**TASK BRIEF**
In the material, starting with the line containing "Extend Campaign button" and going on through the line containing "Click the Type", swap "pencil" for "pen" and reproduce only those lines with everything else unchanged.

**MATERIAL TO PROCESS**
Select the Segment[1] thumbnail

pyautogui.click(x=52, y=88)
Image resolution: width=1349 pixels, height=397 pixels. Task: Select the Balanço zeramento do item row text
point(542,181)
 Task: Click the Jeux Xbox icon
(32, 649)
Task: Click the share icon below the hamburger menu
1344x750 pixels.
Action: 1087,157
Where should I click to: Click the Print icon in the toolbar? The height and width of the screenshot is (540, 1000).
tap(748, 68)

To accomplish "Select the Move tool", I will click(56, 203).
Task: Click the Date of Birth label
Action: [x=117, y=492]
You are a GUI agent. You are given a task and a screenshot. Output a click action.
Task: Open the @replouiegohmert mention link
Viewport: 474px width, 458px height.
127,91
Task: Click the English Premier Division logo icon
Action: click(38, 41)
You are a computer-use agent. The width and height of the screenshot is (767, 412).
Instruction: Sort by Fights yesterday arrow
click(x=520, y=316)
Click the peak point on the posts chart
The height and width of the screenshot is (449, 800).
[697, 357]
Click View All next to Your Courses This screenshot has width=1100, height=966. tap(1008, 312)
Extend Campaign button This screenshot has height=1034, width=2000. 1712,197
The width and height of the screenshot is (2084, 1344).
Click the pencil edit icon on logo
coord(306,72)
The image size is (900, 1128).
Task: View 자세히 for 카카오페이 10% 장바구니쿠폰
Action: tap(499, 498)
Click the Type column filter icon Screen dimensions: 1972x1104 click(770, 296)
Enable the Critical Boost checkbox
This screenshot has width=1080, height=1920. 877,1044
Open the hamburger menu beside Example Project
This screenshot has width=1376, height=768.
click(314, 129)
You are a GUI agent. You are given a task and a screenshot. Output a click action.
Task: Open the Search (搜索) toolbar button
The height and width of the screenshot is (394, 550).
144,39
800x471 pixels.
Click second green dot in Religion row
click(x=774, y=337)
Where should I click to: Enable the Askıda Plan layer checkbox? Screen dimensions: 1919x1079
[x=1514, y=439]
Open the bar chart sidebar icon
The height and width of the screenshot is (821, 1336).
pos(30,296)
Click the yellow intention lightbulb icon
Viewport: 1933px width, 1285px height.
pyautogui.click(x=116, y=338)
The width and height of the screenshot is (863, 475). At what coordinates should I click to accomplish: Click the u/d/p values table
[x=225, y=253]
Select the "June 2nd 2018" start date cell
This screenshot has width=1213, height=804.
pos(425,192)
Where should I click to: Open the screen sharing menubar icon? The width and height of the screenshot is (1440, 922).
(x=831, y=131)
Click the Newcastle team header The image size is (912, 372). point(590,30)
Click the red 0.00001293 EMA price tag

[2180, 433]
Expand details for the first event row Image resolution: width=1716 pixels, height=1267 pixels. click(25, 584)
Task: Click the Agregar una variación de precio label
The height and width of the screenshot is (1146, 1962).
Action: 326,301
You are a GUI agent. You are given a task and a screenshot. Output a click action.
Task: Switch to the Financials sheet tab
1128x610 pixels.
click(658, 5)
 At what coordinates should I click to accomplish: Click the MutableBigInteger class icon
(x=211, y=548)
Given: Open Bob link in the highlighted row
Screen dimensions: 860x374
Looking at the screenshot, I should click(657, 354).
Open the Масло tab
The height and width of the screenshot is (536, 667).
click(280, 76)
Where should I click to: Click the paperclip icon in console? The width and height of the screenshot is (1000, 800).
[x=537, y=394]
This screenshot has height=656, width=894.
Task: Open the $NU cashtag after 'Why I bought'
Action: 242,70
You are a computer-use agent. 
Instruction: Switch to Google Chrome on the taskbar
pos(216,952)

**RESULT OF THIS TASK**
Extend Campaign button This screenshot has height=1034, width=2000. 1712,197
The width and height of the screenshot is (2084, 1344).
Click the pen edit icon on logo
coord(306,72)
The image size is (900, 1128).
Task: View 자세히 for 카카오페이 10% 장바구니쿠폰
Action: tap(499, 498)
Click the Type column filter icon Screen dimensions: 1972x1104 click(770, 296)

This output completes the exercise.